WORK ITEM: The range runs from the line containing "[Twitter] (88, 1964)" through the last line of the material below; retype it exactly, leaving out the pictures.

DATA EXTRACT:
========================================

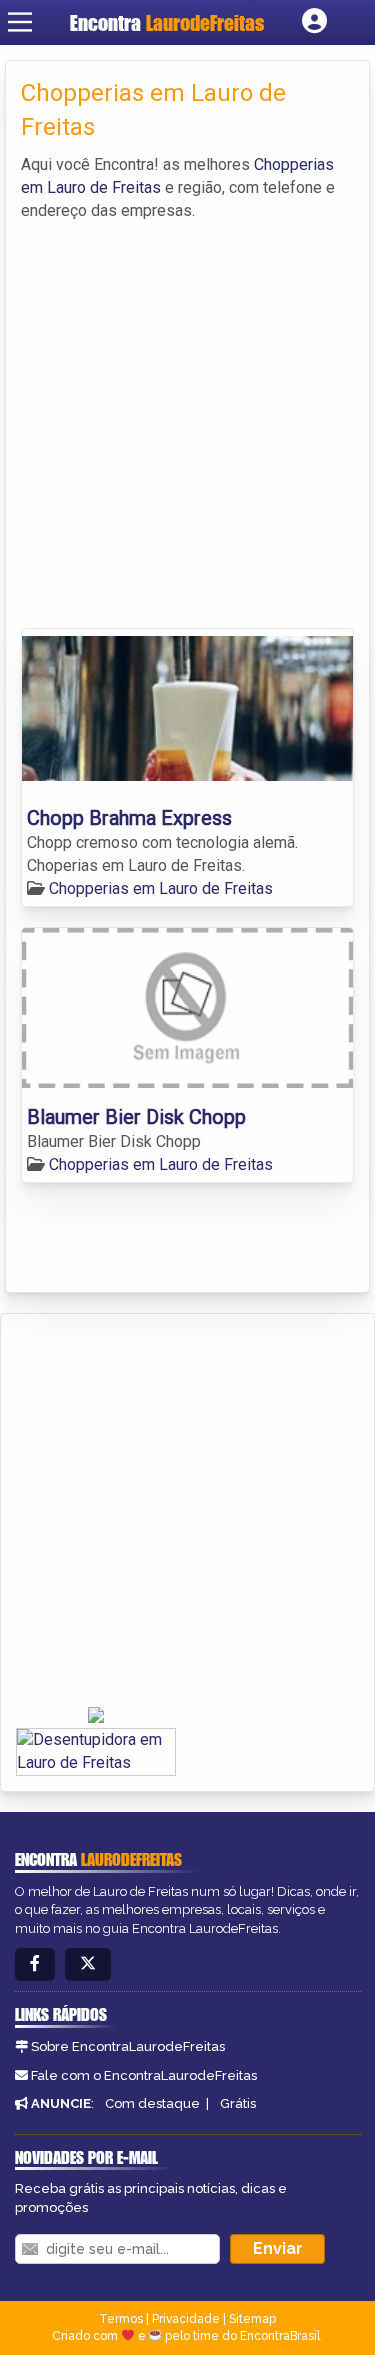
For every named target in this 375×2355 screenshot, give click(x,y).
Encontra (167, 22)
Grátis (238, 2103)
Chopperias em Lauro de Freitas (161, 888)
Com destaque (152, 2103)
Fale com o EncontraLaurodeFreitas (144, 2075)
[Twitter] (88, 1964)
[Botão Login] (314, 22)
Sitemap (252, 2319)
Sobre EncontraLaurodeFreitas (128, 2046)
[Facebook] (35, 1964)
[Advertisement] (187, 420)
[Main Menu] (20, 22)
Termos (121, 2319)
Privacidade (186, 2319)
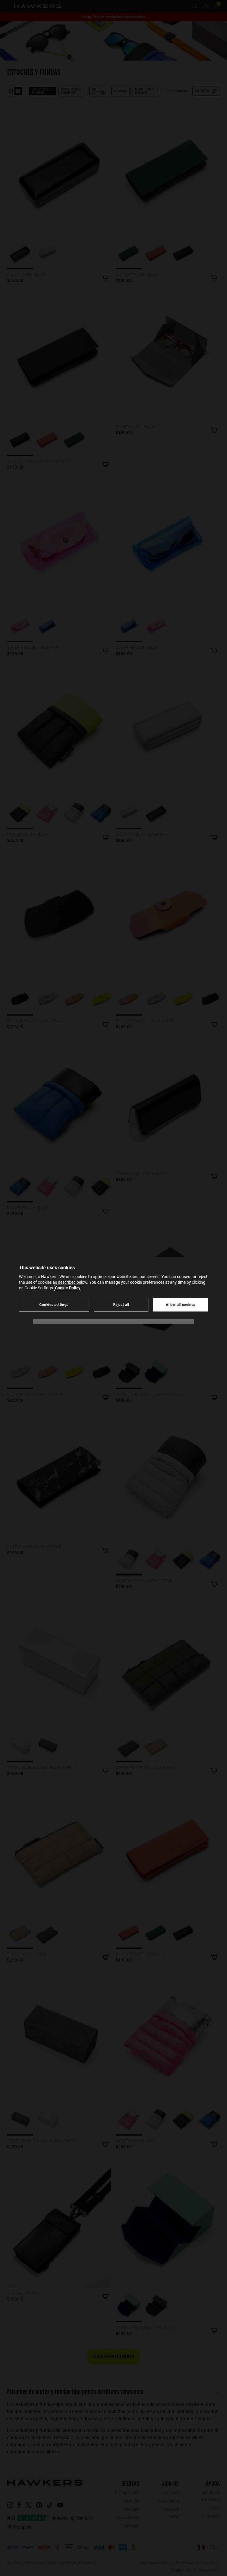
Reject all (121, 1304)
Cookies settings (54, 1304)
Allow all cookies (180, 1304)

========================================

THE COMPLETED TASK:
[Twitter] (88, 1964)
[Botão Login] (314, 22)
Sitemap (252, 2319)
Sobre EncontraLaurodeFreitas (128, 2046)
[Facebook] (35, 1964)
[Advertisement] (187, 420)
[Main Menu] (20, 22)
Termos (121, 2319)
Privacidade (186, 2319)
Reject all (121, 1304)
Cookies settings (54, 1304)
Allow all cookies (180, 1304)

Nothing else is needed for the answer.